It's bad enough for some propeller planes to be described as being powered by rubber bands. Now the skeptics could start having a dig at business airplane flying on whatever from cooking oil to liquefied algae.
With the civil air travel market under increasing pressure from rising oil rates and ecological legislation, the race is on to find feasible alternatives to standard kerosene and these so far seem to boil down to various kinds of biofuel.
Not surprisingly, the first trials of alternative fuel were started by British aviation leader, Sir Richard Branson, whose Virgin Atlantic started London to Amsterdam flights with limited biofuel use in 2008. This was rapidly followed by Lufthansa and Air New Zealand who each used various blends of regular fuel and bio derivatives including some from made from jatropha which can grow in soil thought about too bad for growing mainstream foods.
jatropha curcas is a genus of around 175 succulent plants, shrubs and trees (some are deciduous, like Jatropha curcas), from the household Euphorbiaceae.
In 2007 Goldman Sachs cited Jatropha curcas as one of the very best prospects for future biodiesel production.
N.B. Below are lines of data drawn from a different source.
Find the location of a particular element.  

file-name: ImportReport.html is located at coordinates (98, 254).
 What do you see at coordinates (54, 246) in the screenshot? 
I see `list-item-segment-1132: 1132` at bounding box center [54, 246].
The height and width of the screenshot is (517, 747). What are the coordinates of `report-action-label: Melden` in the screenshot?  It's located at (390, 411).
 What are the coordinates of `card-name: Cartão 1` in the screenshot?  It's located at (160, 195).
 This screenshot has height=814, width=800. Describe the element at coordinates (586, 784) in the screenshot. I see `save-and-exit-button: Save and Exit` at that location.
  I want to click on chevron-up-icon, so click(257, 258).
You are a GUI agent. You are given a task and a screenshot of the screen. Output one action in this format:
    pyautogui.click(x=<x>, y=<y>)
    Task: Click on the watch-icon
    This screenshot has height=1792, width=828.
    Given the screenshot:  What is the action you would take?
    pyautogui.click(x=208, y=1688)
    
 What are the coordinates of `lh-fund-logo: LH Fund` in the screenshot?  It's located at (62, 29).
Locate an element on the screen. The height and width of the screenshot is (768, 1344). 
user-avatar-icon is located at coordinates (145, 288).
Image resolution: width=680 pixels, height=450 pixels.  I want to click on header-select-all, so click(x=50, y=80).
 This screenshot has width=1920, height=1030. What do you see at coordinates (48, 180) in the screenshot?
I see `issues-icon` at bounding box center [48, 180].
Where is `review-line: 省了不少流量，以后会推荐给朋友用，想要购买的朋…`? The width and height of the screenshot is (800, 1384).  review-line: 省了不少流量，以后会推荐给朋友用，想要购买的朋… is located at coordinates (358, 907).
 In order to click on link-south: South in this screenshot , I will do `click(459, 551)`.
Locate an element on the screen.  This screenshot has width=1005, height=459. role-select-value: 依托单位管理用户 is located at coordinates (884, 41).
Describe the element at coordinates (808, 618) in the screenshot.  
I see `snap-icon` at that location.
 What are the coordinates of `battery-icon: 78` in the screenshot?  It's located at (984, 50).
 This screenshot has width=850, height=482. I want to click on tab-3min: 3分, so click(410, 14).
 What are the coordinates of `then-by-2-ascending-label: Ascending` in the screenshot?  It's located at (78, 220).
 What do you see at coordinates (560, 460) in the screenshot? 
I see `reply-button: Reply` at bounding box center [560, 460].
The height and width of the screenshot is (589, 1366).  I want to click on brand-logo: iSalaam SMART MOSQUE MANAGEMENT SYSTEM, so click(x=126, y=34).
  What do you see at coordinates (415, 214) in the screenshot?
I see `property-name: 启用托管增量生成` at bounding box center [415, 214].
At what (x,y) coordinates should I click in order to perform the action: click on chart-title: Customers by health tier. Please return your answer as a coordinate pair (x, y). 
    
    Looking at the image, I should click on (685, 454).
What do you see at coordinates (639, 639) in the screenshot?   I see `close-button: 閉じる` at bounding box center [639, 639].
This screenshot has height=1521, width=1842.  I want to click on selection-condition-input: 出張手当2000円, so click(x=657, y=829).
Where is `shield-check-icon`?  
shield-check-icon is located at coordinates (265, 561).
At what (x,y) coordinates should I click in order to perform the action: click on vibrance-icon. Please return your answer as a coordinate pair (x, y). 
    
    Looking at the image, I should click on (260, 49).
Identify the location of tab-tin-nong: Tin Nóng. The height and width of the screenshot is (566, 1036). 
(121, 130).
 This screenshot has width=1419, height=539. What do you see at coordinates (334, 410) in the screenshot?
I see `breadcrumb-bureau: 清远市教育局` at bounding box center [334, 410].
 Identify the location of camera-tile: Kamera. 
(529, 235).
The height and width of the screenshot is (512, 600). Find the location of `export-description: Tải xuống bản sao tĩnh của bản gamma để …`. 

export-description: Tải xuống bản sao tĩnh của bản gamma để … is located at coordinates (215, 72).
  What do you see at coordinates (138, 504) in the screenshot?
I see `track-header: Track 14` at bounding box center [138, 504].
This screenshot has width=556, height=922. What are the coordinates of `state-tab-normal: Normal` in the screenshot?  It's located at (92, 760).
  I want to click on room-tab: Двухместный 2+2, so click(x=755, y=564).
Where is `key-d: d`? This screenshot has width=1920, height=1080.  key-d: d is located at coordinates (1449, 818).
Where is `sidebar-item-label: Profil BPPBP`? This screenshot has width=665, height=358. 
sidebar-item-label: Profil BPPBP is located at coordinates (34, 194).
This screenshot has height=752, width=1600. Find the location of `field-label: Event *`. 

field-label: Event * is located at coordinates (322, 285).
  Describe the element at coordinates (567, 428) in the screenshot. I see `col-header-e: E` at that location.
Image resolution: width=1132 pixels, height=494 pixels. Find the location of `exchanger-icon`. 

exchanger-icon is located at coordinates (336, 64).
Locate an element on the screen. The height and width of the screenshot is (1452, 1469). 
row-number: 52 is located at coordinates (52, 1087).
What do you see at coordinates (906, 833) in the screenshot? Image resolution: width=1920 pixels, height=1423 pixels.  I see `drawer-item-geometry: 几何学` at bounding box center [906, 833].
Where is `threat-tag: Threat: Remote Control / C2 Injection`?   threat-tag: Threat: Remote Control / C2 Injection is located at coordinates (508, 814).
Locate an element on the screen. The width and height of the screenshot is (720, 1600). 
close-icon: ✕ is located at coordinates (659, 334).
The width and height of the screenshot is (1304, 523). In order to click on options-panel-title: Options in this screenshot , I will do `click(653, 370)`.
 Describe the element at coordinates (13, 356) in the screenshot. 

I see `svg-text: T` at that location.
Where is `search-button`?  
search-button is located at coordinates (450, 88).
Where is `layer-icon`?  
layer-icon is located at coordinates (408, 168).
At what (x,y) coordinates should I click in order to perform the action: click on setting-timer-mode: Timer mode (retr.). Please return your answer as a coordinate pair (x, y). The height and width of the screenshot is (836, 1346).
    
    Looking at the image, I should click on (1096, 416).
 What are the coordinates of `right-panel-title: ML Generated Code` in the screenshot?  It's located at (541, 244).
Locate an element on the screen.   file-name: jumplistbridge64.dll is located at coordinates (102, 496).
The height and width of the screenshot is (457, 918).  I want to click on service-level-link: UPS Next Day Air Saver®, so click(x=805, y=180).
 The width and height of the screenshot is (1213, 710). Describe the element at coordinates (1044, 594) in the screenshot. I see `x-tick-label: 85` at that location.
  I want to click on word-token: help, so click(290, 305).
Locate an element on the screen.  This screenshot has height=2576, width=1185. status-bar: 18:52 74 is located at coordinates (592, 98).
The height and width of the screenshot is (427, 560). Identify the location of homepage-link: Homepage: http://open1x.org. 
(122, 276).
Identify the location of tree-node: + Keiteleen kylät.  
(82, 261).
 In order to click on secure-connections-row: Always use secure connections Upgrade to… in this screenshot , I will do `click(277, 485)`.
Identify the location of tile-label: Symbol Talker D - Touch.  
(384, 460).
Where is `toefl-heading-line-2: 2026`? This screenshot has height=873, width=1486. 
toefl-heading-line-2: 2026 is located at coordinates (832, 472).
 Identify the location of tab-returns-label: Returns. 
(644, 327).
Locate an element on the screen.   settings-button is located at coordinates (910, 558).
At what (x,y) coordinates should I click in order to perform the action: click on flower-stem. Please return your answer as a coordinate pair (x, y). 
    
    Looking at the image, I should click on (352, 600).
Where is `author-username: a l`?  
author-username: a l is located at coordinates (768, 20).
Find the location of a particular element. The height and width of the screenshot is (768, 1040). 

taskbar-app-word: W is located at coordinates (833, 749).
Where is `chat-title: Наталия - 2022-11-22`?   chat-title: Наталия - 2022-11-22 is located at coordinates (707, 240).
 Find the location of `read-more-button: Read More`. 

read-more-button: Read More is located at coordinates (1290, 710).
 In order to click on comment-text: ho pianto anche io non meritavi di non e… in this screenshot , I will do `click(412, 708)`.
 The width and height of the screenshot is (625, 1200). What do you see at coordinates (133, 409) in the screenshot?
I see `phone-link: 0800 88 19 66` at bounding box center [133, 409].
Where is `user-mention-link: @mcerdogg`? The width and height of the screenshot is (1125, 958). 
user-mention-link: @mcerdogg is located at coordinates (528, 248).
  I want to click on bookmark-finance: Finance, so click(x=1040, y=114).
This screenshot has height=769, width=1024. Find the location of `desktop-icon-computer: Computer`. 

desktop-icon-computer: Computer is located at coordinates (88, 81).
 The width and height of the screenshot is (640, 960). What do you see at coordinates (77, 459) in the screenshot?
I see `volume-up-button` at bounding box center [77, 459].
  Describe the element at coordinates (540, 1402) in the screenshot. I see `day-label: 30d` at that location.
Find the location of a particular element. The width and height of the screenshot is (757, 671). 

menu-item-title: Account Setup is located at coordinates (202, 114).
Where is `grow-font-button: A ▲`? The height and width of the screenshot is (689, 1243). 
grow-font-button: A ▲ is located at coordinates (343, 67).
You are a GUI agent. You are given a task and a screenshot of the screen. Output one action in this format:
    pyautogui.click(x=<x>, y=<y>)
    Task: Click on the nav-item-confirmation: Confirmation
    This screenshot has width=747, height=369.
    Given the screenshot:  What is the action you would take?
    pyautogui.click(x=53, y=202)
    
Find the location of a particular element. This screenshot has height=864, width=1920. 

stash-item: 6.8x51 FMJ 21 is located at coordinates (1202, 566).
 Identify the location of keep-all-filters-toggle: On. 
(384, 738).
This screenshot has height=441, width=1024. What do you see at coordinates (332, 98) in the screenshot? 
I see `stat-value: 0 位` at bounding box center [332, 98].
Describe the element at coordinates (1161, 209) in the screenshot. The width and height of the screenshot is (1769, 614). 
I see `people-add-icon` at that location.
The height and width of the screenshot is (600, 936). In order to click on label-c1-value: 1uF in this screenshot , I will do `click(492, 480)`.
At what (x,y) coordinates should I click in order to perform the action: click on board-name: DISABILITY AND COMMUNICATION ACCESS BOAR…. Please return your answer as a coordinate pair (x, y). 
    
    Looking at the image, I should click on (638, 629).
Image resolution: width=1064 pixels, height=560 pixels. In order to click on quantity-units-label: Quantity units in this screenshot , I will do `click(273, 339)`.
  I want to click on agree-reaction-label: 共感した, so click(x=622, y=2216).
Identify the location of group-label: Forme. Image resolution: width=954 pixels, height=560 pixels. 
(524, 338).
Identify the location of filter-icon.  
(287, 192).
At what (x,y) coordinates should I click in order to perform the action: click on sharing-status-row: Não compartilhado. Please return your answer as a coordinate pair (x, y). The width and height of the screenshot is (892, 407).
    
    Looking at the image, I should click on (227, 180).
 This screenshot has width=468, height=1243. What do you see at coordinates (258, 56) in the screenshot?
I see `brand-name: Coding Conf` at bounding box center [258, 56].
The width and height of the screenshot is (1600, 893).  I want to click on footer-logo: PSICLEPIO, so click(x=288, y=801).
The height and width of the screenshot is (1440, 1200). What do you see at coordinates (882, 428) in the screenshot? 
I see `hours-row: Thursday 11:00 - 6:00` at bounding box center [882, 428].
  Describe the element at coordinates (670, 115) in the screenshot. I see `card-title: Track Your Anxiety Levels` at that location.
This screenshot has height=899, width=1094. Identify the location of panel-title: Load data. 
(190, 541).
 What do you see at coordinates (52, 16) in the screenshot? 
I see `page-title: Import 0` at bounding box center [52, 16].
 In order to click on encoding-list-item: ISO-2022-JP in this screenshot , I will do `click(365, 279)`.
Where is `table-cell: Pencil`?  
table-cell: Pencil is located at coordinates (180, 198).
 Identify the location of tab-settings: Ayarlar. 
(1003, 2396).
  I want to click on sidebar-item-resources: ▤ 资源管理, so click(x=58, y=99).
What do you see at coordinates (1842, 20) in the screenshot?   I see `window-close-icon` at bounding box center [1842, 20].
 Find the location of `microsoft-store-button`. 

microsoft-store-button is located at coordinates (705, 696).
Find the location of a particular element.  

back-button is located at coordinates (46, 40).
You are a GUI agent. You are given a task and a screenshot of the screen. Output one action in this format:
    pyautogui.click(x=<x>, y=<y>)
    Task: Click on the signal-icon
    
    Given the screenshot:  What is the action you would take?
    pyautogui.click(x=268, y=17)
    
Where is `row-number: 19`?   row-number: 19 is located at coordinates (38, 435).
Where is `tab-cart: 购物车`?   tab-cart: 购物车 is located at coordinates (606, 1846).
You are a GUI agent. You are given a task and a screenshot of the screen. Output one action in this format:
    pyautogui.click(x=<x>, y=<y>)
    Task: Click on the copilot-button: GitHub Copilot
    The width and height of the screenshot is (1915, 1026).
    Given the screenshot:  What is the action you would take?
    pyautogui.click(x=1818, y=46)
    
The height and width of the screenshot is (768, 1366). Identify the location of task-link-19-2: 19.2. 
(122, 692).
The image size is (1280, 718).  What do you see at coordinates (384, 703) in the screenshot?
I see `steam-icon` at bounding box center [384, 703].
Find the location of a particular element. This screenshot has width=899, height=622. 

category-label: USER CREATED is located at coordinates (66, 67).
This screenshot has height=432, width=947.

It is resistant to dry spell and bugs, and produces seeds containing 27-40% oil.
Recently, US aerospace giant Boeing, Brazilian aerial major Embraer and the Sao Paulo state Research Support Foundation transferred to bring out research study and development into using biofuels to power jet airliners. It was reported that Brazilian airlines Azul, Gol, TAM and Trip would act as strategic experts for the job.
The most recent airline company to start try out new fuels is the Alaska Air Group which has carried out internal US flights using a mix of 80 % petroleum based fuel and 20% biofuel made from cooking oil. This mix, it is declared, can cut damaging emissions by 10%.
One truly encouraging development has actually been the move away from biofuels which compete head on with food customers thereby preventing a rate spiral. Not so long back, a rise in usage of biofuels in vehicles triggered a spike in maize prices as US farmers diverted too much corn to fuel processing.
Hopefully in the future, airlines and motorists will focus biofuel consumption on non-food sources such as jatropha and algae. It would be a mixed blessing undoubtedly if some individuals wound up starving just to please another person's green credentials.